As I flipped through some of my previous posts, it occurred to me that my thoughts have gone in cycles throughout the semester.  Here is a quote from the second discussion "Mental Health?"

 If I am to to discard the cultural framework I have been working in... the idea of a healthy/ill dichotomy... even my beliefs that an organ should function in a certain way... in the interest of being less wrong, I feel like I don't have any ground to stand on anymore.

I remember at that point in the semester feeling like I was really stuck in a rut.  I didn't understand how we would ever reach a conclusion on anything.  

Then, at some point in class, I can't remember which day it was, I had the realization that it doesn't necessarily matter that we can't define mental health.  We can continue forward using the definition that is most useful, and working to make that definition less wrong.  This was a big thing for me.  I was thinking, "I've never cared that we don't really know what is going on on a subatomic scale... I can still learn chemistry using the models we have now.  How is this any different?"  Letting go of my need to reach a conclusion felt good and allowed me to feel like I was making progress again. 

However, I feel like the last few weeks with the tea kettle discussions, the frustration began to build for me again as my thoughts started to drift back towards this feeling of how do we cope with this?  How can anyone say what we should do?  What does it all mean?

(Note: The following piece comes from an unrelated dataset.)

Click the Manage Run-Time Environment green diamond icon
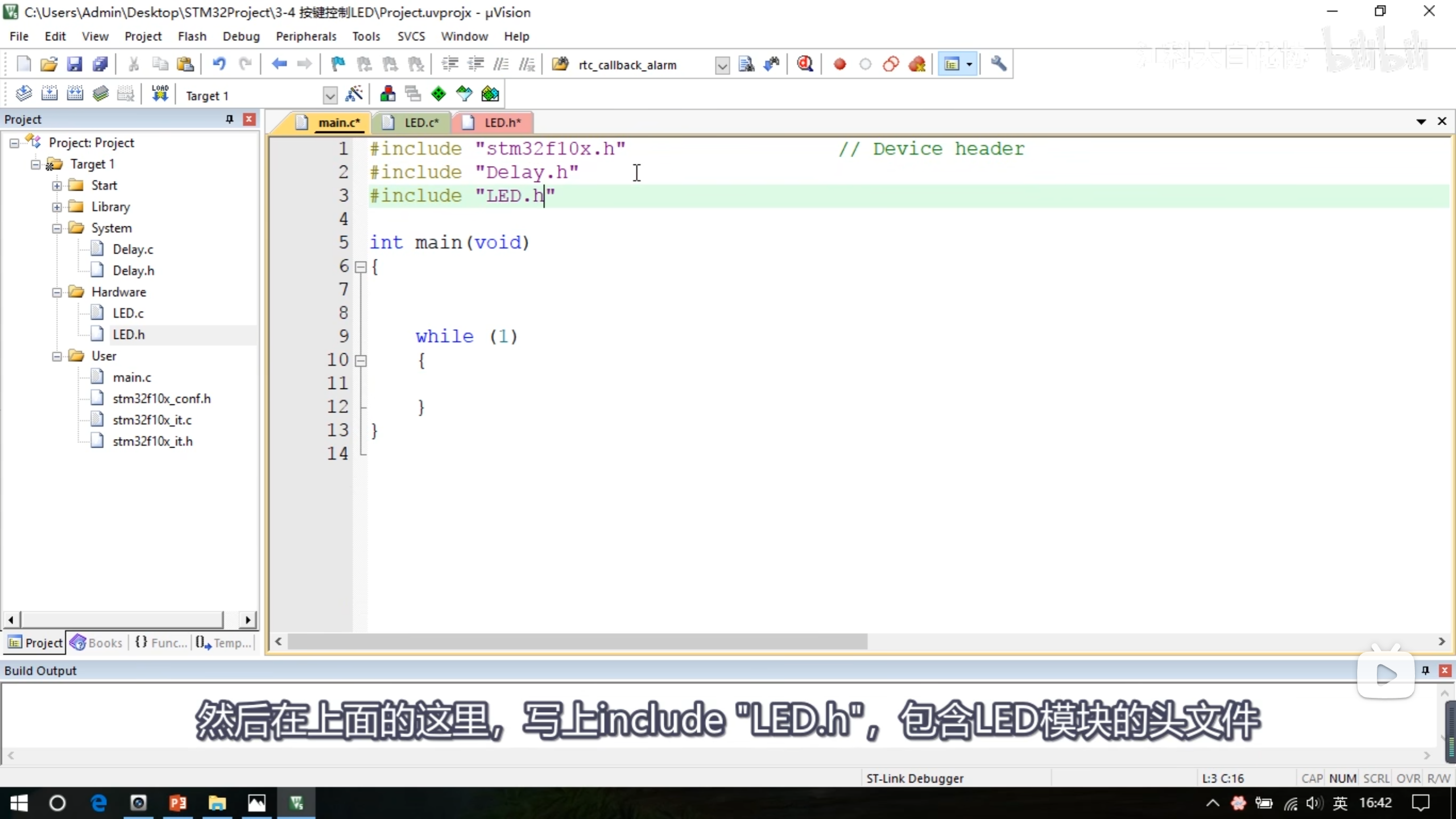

This tension has definitely been a main theme for me in the class.  Trying to balance thinking about things on an abstract theoretical level and thinking about applications on a practical level.  For example, the issue of how all these ideas applied to us future healthcare providers.    On one hand I find myself questioning the existence of a healthy/ill dichotomy and on the other hand I find myself wondering how I will actually deal with real life clinical situations.    

As I sit here now and think about this, part of me wishes that I would have spent less time mucking around and more time focusing on things on a more practical level.  However, I think that constantly trying to find a way to balance these thoughts has been the main facilitator for growth in my thinking this semester.

As far as conclusions go...

I am fairly confident that underlying everything we experience day in and day out is the neural network of our brain.  Since this network is constantly reorganizing itself and never static, it makes sense that we can't seek out an ideal structure to call "mentally healthy."  Therefore, making it possible for the brain to "do what it does best" seems like a reasonable stance to take right now for mental health.  I think this opens up a lot of interesting new questions as well.  How can we best facilitate the brain growing and forming new connections?  How does mental illness block this function?  Also, there are sciences like chaos theory that try to predict randomness in different areas of nature.  Can we predict the randomness in the brain?  If so, what will that tell us?   

Thanks, everyone, for a great semester!